Below are entries; output exactly the lines from the one with "Janneke Postulart (68, 2551)" to the one with "[21 JAN 19:00 - 21:45 uur]", both included, and nothing else.

◆ Material shown:

******************************

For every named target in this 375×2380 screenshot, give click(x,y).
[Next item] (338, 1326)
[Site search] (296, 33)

******************************

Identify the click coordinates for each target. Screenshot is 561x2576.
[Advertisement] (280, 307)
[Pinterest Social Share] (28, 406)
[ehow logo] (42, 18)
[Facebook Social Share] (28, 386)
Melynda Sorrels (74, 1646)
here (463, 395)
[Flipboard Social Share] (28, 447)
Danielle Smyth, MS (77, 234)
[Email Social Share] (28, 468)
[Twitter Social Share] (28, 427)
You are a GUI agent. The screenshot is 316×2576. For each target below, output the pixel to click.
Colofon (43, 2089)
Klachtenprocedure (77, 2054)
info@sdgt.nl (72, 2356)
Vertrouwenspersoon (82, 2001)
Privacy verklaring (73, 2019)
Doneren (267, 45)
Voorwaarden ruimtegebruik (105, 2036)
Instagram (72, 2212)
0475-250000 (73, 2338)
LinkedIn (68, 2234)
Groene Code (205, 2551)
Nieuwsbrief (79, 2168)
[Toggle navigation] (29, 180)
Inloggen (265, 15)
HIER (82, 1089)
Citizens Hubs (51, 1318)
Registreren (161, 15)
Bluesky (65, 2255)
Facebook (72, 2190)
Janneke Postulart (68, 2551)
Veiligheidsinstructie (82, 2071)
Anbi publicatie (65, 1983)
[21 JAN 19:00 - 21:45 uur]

******************************

◆ Written reply:
Janneke Postulart (68, 2551)
Veiligheidsinstructie (82, 2071)
Anbi publicatie (65, 1983)
[21 JAN 19:00 - 21:45 uur]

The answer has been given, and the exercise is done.